The earnings threshold — who’s in, who’s out
Section 10 doesn’t apply to every employee. It applies specifically to employees earning below the BCEA earnings threshold — a figure set by the Minister of Employment and Labour and reviewed annually. Above the threshold, the BCEA chapters on hours of work, overtime, meal intervals, and Sunday work fall away. Overtime becomes purely a matter of what your contract specifies.
In practice:
- Junior and mid-level staff are almost always below the threshold — Section 10 applies, overtime must be paid at the multipliers.
- Senior and managerial staff are often above — overtime is whatever the contract says, which is frequently “no extra pay, expected as part of the role”.
- Genuine independent contractors aren’t employees and aren’t covered by BCEA at all.
The current threshold is on labour.gov.za. It generally moves upward each year.
The 10-hour weekly cap
BCEA Section 10(1)(b) caps overtime at 10 hours per week. That’s the legal maximum.

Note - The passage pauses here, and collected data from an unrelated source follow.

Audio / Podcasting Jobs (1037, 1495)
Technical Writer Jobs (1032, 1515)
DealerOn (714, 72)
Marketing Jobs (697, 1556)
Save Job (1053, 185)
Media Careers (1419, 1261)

An employer can’t demand more, and you can’t agree to more outside of a Department of Employment and Labour exemption or a binding bargaining-council agreement that sets a different limit.
Some industries (mining, certain hospitality categories) have sectoral determinations or collective agreements that vary the cap upward or downward. Check yours.
Overtime vs Sunday vs public-holiday work
Three related but distinct concepts. Easy to confuse, so the rules:
- Overtime(Section 10) — work performed beyond ordinary hours, on any day that isn’t a Sunday or public holiday. 1.5×.
- Sunday work (Section 16) — 2× if you don’t ordinarily work Sundays; 1.5× if you do. Hours capped under your contract; voluntary unless your contract specifically requires Sunday availability.
- Public holiday work (Section 18) — same 2× / 1.5× logic. Plus: if the holiday falls on a day you’d ordinarily work and you don’t work, you’re still entitled to be paid for it.
Time off instead of cash
Section 10(3) allows a written agreement to compensate overtime with time off rather than money — at 1.5 hours off per overtime hour (or 2 hours off per Sunday hour). Time off must be granted within a defined window — BCEA defaults to one month for the time off, six months for cash that hasn’t been compensated either way.
The default, if there’s no agreement otherwise, is cash payment.
If your employer underpays
Two paths. Internally first: raise it with payroll or HR with the BCEA Section 10 reference, and ask for the adjustment on the next payslip. Most underpayments are honest mistakes that get fixed once flagged.
If internal escalation doesn’t resolve it, the Department of Employment and Labour’s inspectorate can investigate. Lodge a complaint via labour.gov.za or at your nearest Department office. For dismissal-related overtime disputes, the CCMA is the right venue. For complex cases, a labour-law attorney.